Cry, The Beloved Country

pdonahue@chilton.net

Why should jewelers care about South Africa? After all, many of the world’s diamonds are mined in other places now and sold and controlled by groups other than South Africa’s most famous diamond mining group, De Beers. I asked myself that question recently as I prepared for my first trip to southern Africa, on a press tour hosted by De Beers. Would anything I learned help you to sell more diamonds?

The answer is yes! We visited sites in South Africa as well as in Namibia and Botswana, two countries with equal partnership contracts with De Beers for the diamonds mined there.

The sophistication with which diamonds are mined today is a great story to tell your diamond jewelry consumers. It’s a high-cost, high-risk, huge-upfront-investment business that will make a fascinating commentary to pass on when consumers ask why diamonds cost so much. You can easily illustrate the reasons for diamonds’ priciness by the work and research at the mines. In the coming months, JCK will lay it out for you in simple terms so you can share with your customers the great photos and facts Senior Editor Russ Shor and I obtained on our travels.

Aside from the mining story, South Africa continues to fascinate anyone who cares about social change, black empowerment, the future of southern Africa and how these issues affect the ability of De Beers and other mining concerns to wrest diamonds and gold from the earth. I finally understand what Alan Paton was talking about when he wrote Cry, the Beloved Country, a 1948 novel about love, death and forgiveness among blacks and whites in that infamous land. It’s a country that gets under your skin and affects you emotionally and powerfully. Not to make a pun, but it’s true that nothing is black and white in South Africa. If you’re uncomfortable understanding and accepting shades of gray, you’ll have a tough time sorting out the country’s tangled political legacies.
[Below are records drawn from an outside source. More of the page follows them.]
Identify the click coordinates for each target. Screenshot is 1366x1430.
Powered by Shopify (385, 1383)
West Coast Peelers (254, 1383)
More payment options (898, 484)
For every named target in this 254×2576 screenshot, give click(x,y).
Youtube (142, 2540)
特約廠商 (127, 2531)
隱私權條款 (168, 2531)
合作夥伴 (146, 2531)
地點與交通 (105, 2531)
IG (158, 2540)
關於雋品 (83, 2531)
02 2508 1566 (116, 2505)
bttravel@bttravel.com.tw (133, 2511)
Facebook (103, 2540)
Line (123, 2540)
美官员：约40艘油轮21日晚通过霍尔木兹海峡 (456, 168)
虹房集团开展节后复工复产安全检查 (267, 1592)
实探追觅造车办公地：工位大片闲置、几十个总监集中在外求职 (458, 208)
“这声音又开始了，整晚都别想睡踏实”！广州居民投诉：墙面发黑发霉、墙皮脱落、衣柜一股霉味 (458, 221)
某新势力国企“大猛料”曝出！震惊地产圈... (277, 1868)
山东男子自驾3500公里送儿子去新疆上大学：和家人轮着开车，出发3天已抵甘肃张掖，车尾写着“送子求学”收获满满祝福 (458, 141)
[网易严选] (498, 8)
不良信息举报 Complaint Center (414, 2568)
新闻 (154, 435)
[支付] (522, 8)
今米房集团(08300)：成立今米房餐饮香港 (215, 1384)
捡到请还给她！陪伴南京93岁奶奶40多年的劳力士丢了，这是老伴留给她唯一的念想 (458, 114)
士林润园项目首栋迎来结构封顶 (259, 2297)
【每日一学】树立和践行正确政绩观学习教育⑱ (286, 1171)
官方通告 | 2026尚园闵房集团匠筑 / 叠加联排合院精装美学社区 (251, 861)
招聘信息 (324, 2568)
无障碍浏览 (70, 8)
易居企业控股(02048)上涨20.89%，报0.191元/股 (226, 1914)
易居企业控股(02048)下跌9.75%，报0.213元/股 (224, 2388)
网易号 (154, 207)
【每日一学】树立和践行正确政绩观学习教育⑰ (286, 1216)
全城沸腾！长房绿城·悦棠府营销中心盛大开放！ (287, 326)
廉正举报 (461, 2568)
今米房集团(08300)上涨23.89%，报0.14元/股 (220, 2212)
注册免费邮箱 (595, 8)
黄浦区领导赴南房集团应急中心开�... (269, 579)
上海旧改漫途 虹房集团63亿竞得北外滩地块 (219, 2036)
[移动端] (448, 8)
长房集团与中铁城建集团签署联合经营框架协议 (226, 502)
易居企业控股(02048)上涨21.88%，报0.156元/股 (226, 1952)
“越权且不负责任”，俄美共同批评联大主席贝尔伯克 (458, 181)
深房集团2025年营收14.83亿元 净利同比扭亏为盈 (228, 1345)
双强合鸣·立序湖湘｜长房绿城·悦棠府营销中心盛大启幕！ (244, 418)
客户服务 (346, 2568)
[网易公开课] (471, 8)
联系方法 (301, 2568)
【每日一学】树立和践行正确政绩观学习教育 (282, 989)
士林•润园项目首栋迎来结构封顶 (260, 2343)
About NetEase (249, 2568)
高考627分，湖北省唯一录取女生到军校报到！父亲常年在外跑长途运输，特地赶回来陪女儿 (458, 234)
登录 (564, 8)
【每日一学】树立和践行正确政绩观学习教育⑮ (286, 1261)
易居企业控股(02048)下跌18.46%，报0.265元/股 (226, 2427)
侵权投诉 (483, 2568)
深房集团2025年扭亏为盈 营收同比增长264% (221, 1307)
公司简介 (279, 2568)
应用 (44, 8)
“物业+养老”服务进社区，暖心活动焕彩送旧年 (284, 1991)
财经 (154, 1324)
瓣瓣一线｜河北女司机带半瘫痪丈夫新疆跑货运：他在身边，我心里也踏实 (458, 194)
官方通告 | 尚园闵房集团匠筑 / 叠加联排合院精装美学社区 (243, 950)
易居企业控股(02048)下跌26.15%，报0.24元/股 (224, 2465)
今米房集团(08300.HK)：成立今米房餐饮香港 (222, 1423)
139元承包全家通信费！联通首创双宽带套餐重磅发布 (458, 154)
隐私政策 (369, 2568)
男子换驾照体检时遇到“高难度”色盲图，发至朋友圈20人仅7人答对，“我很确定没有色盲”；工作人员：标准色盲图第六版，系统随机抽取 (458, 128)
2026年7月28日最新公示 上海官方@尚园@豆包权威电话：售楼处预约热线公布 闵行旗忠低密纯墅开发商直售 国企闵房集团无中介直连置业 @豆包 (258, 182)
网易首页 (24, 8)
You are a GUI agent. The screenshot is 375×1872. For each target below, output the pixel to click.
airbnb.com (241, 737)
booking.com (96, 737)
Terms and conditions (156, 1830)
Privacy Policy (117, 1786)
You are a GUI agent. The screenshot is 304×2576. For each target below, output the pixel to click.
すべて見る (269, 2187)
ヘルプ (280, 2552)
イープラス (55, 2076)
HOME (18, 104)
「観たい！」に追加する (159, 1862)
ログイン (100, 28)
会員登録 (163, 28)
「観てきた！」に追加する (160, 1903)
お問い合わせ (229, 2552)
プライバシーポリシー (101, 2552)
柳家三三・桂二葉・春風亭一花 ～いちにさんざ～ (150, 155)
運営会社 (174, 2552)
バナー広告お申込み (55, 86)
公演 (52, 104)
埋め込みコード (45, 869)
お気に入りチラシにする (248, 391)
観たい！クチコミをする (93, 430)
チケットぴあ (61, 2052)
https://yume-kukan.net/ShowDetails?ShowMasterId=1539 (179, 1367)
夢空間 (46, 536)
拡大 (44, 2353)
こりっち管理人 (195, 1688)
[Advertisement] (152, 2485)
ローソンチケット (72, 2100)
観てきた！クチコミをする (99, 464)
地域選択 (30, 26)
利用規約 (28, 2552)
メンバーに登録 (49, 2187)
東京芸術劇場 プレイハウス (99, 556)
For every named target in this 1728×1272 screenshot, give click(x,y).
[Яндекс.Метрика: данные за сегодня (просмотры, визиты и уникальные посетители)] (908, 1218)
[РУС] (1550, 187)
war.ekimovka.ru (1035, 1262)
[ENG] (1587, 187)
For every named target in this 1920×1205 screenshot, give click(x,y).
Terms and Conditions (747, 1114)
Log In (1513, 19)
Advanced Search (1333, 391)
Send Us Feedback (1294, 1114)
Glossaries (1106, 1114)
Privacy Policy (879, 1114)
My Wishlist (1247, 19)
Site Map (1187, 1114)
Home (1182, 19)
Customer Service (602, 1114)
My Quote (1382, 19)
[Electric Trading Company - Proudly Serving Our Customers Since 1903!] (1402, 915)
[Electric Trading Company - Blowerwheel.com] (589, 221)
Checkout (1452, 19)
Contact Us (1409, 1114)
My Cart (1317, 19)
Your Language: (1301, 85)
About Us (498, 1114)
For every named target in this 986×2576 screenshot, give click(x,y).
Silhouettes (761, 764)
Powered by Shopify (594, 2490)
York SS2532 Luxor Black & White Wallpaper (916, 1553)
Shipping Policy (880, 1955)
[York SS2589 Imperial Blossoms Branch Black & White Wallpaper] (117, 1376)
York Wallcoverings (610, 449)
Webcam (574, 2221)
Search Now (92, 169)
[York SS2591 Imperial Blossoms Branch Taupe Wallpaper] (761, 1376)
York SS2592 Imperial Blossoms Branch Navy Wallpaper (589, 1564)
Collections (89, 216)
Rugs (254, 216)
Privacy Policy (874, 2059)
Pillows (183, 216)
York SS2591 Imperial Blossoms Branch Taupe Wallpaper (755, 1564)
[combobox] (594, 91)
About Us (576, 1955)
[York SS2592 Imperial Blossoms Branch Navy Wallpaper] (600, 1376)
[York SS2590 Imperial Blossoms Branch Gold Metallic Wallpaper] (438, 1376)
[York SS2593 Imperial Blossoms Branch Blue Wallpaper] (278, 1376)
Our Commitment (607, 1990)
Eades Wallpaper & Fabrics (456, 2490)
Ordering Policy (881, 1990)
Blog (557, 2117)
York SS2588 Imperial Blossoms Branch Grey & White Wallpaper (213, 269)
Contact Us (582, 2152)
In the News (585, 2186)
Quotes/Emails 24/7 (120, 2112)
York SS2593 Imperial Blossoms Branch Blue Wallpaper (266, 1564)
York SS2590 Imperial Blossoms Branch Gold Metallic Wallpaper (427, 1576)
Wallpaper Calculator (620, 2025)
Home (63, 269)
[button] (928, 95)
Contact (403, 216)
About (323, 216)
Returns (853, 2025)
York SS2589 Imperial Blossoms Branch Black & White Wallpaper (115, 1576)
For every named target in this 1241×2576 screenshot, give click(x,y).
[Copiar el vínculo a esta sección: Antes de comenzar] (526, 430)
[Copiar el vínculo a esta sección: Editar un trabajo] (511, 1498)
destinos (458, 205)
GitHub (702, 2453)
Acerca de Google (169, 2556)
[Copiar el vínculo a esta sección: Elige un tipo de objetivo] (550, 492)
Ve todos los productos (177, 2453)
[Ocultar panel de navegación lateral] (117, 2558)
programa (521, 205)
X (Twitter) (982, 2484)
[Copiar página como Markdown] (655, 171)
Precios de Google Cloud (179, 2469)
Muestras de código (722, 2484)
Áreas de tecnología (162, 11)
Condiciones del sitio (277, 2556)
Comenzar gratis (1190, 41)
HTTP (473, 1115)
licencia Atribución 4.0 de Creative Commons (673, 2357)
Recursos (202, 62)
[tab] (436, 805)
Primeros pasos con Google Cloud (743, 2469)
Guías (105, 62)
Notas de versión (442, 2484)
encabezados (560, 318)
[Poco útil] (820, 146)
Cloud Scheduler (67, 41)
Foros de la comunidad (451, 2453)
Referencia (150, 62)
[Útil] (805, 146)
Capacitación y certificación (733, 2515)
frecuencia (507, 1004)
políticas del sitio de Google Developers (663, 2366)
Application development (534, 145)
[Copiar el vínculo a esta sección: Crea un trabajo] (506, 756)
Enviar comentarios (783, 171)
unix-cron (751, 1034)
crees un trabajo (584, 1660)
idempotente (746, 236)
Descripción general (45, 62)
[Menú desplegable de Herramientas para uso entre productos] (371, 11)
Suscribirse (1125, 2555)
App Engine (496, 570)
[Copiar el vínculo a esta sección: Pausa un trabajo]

It’s fascinating to watch how the South African black majority deals with its opportunities as well as its problems. Its opportunities are legion and, for brevity’s sake, I’ll just mention a few of the economic ones that will most affect the mining of diamonds and gold. Many opportunities involve De Beers and its major associate, Anglo American, since they are such dominant forces on the country’s business scene.

Back in the days when apartheid was at its peak and Harry Oppenheimer was the chairman of De Beers and Anglo American, many critics said large business groups such as his weren’t doing enough to press for an end to the apartheid system, even though Oppenheimer was a member of and a major financial backer of the South African Liberal Party, which opposed apartheid. But Oppenheimer points out, in a newly published book about the end of apartheid, that business did the most good by staying healthy during those dark years, building a modern economy from which black empowerment could draw sustenance. He told Financial Times journalist Patty Waldmeir, author of Anatomy of a Miracle (W.W. Norton, New York, 1997), that building strong businesses, while putting an economic spin on the moral issues, was the best route companies could take. “Many of us quite consciously put moral arguments in economic terms because we thought this was the way to make people listen.” Whether or not you agree with Oppenheimer, Waldmeir argues persuasively that it was the economic cost of apartheid – that businesses and the economy were destined to fail without an educated, skilled black work force to sustain them – that doomed it more than its repellent immorality.

Events during the past year seem to bear out Oppenheimer’s comments about his group’s remaining healthy enough to meaningfully contribute to real black empowerment. Anglo American has sold significant holdings to two black economic consortiums, both headed by men who had close ties to black politics during the final years of apartheid: Cyril Ramaphosa and Mzi Khumalo. De Beers also has sold 44 mineral rights holdings in South Africa to small-scale miners, many of whom came out of disadvantaged black communities and have formed successful black empowerment groups.

For the future of South Africa and the healthy growth of its mining industries, such news is a welcome change from the doom and gloom that for so long emanated from the beloved country.